The paper from the group in question is 22 pages long in the raw form and about 15 in IJCV. The abstract describes an idea and quantifies some results using known benchmarks and the “FRGC v2.0 dataset”. Then, the method is alluded to vaguely and not formalised until later. The phrasing could be improved somewhat to avoid repetition, e.g. in the following paragraph containing parts like: “2D face recognition has been extensively researched in the last two decades. However, unlike 3D face recognition its accuracy is adversely affected by many factors such as illumination and scale variations. In addition, 2D images undergoes affine transformations during acquisition. Moreover, handling pose variations in 3D scans is more feasible than 2D images. It is believed that 3D face recognition has the potential for more accuracy than 2D face recognition (Bowyer et al. 2006). On the other hand, the acquisition of 2D images is less intrusive than 3D acquisition. However, 3D acquisition technologies are continuously becoming cheaper and less intrusive (The International Conference on 3D Digital Imaging and Modeling, 1997–2007).”
“Most of the approaches in the literature are rigid,” says the text in page 2, just before the overview which states: “The main contribution of this paper is a non-rigid 3D face recognition approach. This approach robustly models the expression patterns of the human face and applies the model to morph out facial expressions from a 3D scan of a probe face before matching. Robust expression modeling and subsequent morphing gives our approach a better ability in differentiating between expression deformations and interpersonal disparities. Consequently, more interpersonal disparities are preserved for the matching stage leading to better recognition performance.”

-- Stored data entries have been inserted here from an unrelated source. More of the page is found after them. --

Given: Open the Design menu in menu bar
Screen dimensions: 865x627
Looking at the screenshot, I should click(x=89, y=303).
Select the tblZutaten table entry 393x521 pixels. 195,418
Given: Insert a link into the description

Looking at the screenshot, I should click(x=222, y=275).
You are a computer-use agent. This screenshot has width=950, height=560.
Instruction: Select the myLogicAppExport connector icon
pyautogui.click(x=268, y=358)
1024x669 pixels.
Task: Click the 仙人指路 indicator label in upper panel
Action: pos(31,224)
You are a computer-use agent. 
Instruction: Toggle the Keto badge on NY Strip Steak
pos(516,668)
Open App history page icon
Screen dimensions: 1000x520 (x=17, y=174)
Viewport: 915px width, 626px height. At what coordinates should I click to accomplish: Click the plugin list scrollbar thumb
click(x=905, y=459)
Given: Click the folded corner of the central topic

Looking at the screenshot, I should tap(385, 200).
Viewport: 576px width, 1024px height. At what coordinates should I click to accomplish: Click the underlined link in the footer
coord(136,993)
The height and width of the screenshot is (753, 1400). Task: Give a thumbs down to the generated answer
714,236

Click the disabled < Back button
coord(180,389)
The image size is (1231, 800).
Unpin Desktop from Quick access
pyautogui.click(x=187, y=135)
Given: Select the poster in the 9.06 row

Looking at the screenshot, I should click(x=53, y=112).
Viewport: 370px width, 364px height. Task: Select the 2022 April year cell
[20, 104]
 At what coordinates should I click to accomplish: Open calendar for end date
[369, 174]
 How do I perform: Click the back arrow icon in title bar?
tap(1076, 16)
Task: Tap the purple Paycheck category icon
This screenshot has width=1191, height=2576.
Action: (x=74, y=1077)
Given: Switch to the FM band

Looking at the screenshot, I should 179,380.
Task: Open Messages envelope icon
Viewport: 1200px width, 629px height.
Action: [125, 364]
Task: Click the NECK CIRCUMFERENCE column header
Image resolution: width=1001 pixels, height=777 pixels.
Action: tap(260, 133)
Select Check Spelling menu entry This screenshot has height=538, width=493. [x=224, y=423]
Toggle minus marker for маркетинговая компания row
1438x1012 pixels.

The background section is followed by some classification of existing work, concluding with: “Our approach also falls into this category i.e. non-rigid 3D face recognition.”
1.1 presents a very good summary of related work and 1.2 a clear overview of the method and the ideas behind it, accompanied by a helpful diagram at the bottom of page 3 (Figure 1). The strategy is to use pairs of image of the same individuals, normalising them a bit, and then applying PCA to reduce the dimensionality that characterises expression variation.
Section 2 in page 4 starts by describing pre-processing steps that are essential yet specific to the limitation of the FRGC v.20 dataset. Page 5 starts presenting some visual examples of the approach, with some equations relating to PCA (along with more visual examples) in pages 6 and 7.
Section 3 begins to deal with some other experiments that are not just dealing with models in synthesis mode. The same dataset is being used (with about 5,000 3-D faces), but more data gets added to it. To quote, “The dataset is composed of two partitions: the training partition (943 scans) and the evaluation partition (4007 scans). [..] The FRGC dataset was augmented by 3006 scans that were acquired using a Minolta vivid scanner in our laboratory.”
Parameters and set sizes (those which are included) get tested in very large-scale experiments that yield ROC curves. These curves help show how to set the different parameters and enable one to measure advantages of one algorithm over another. Page 13 has some comparisons to other methods from the literature, with numbers summarised in a chart.
This is truly inspiring work and I shall spend the next few weeks learning from it as well as implementing something similar.